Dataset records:
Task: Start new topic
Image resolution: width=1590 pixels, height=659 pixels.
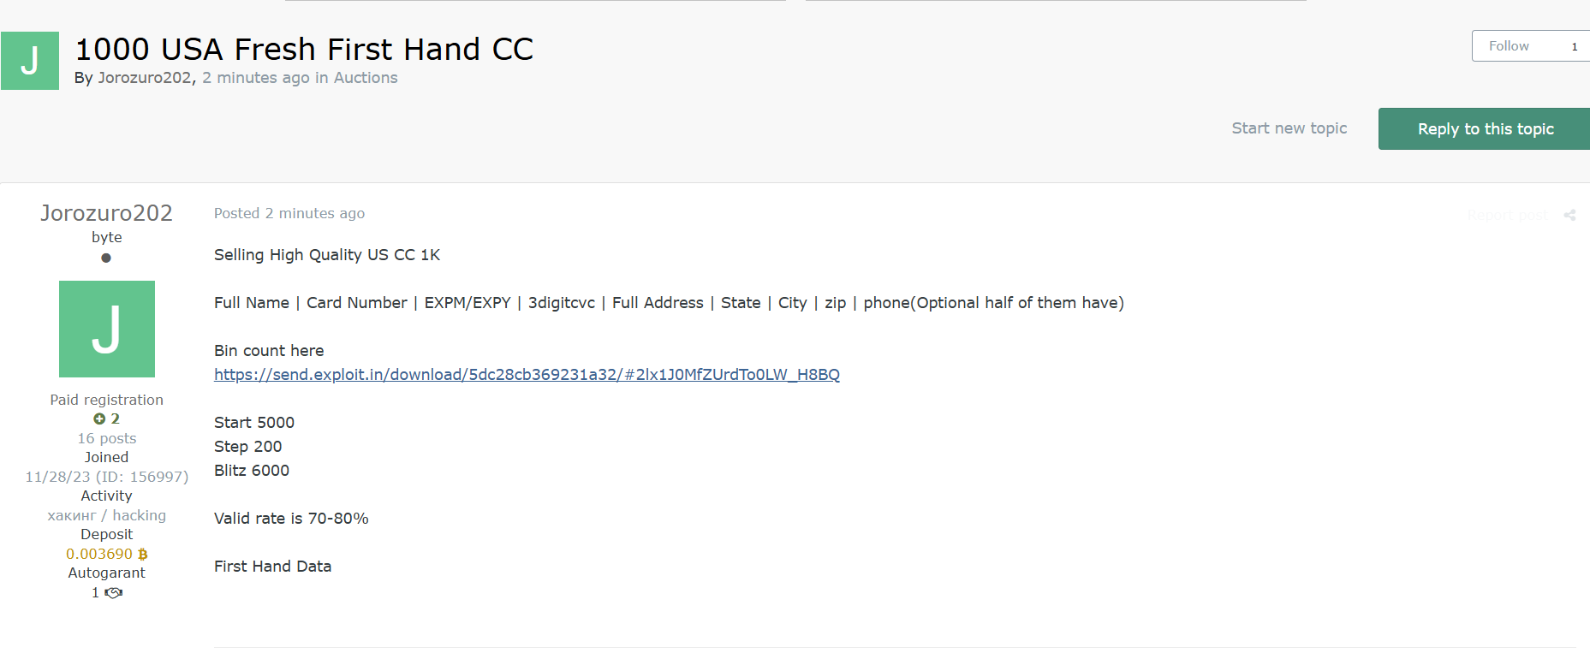Action: [x=1289, y=128]
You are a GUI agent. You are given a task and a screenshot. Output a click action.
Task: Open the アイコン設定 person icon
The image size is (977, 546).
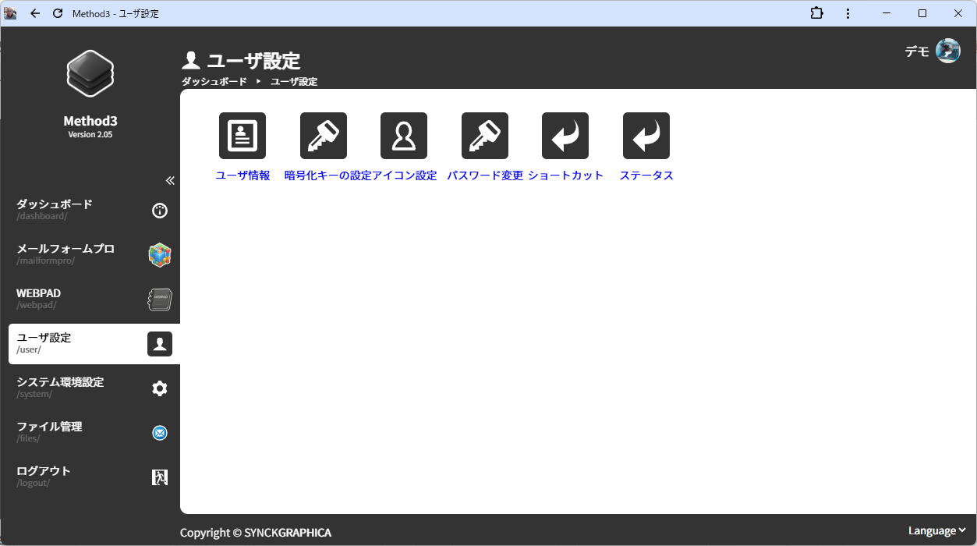point(404,136)
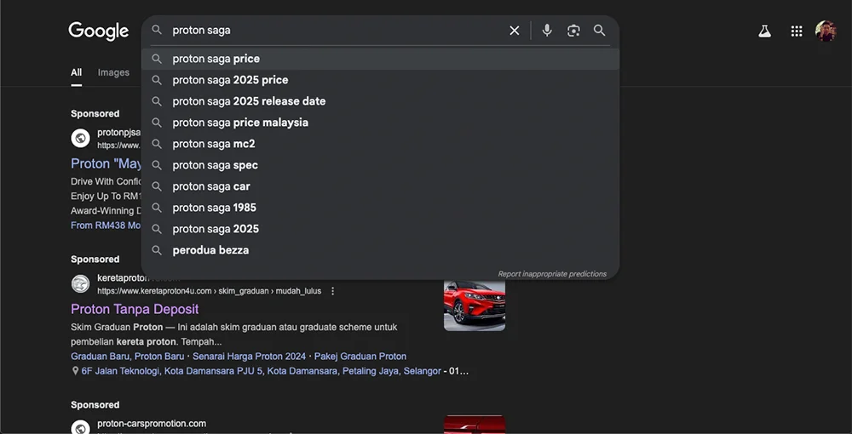
Task: Clear the search box text
Action: [515, 31]
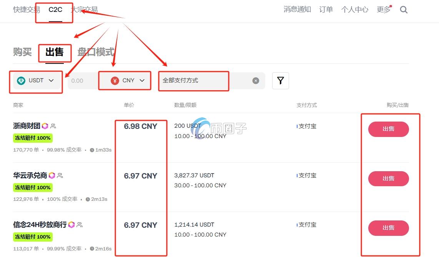The height and width of the screenshot is (257, 439).
Task: Click the people icon next to 华云承兑商
Action: pos(61,175)
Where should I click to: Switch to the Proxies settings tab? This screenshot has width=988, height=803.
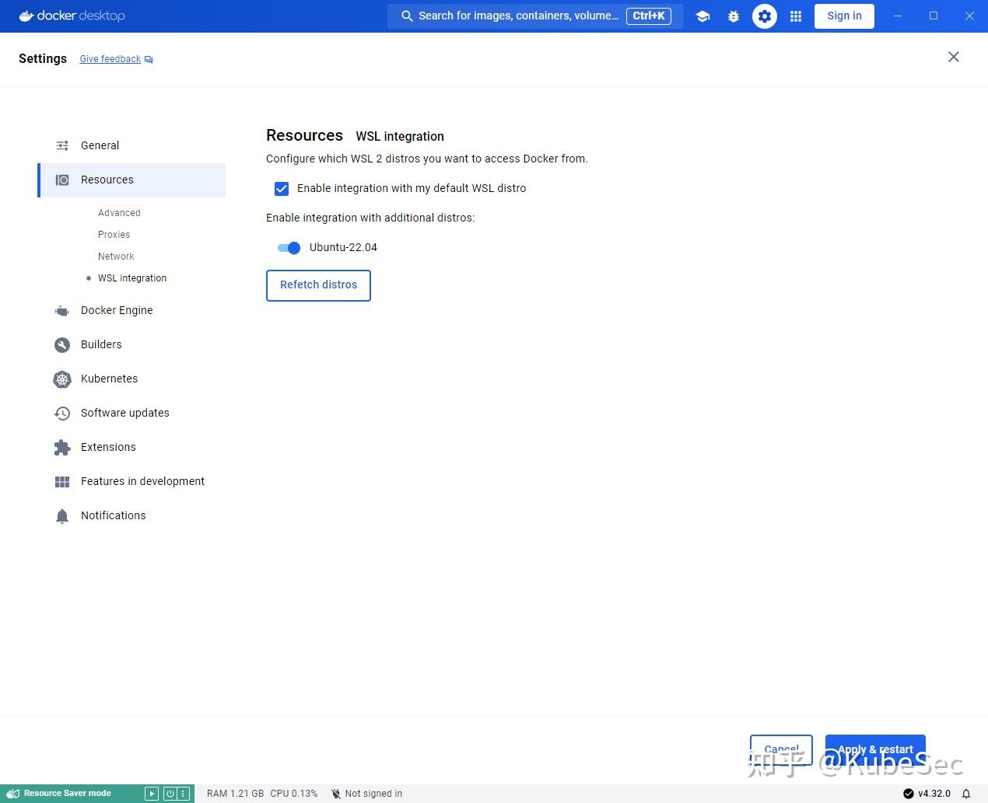point(114,234)
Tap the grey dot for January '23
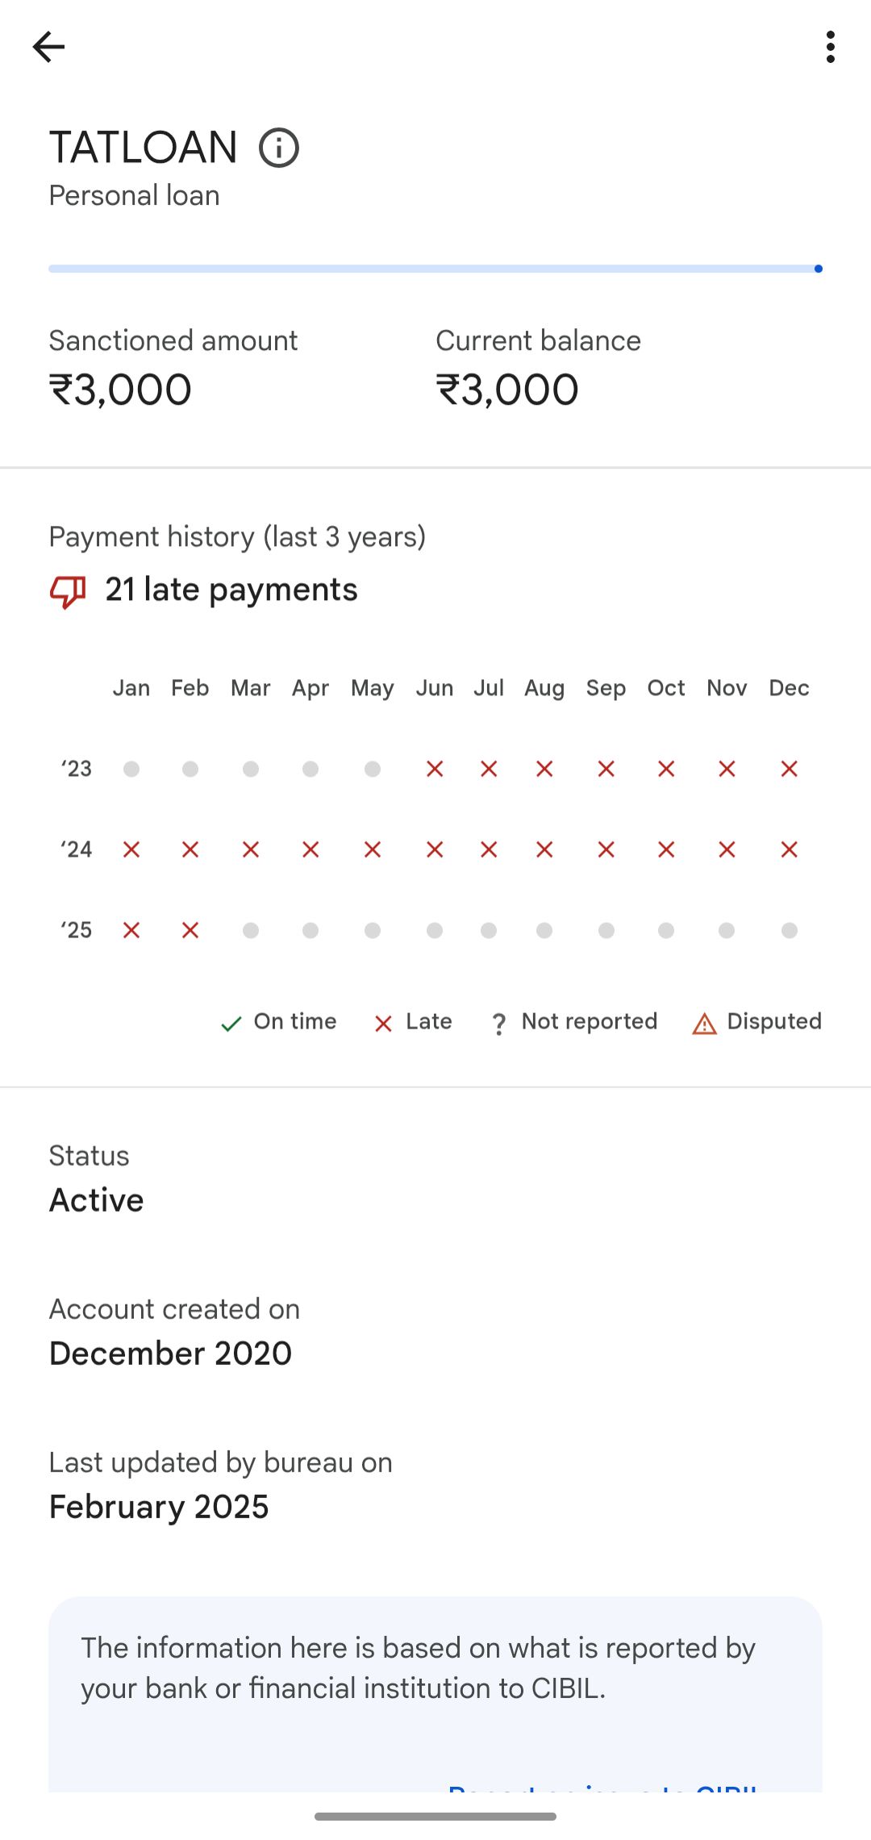 pos(131,769)
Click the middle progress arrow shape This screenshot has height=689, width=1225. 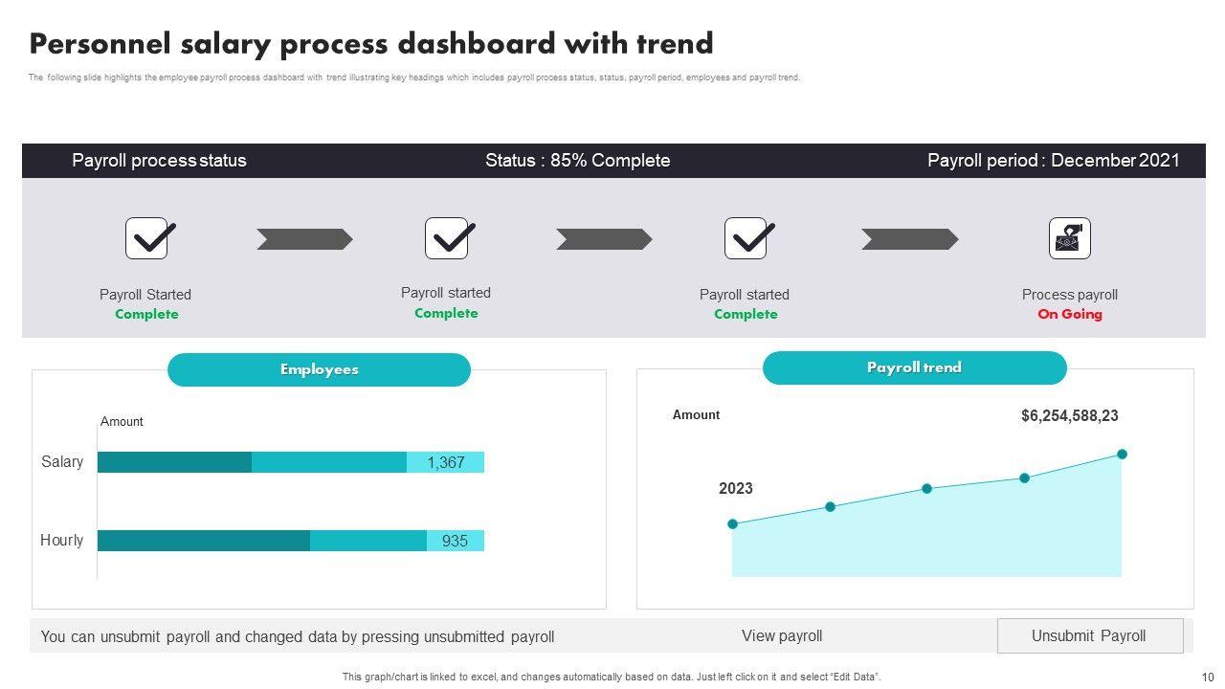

*Exercise details*
With pictures excluded, the data must be transcribed in full and to the letter.

*Answer area*
Task: Start new topic
Image resolution: width=1590 pixels, height=659 pixels.
Action: [x=1289, y=128]
You are a GUI agent. You are given a task and a screenshot. Output a click action.
Task: Open the アイコン設定 person icon
The image size is (977, 546).
point(404,136)
Task: Clear the search box text
Action: [515, 31]
The height and width of the screenshot is (257, 439).
Task: Click the people icon next to 华云承兑商
Action: pos(61,175)
Where should I click to: Switch to the Proxies settings tab? This screenshot has width=988, height=803.
point(114,234)
Tap the grey dot for January '23
 pos(131,769)
Click the middle progress arrow shape This screenshot has height=689, width=1225. 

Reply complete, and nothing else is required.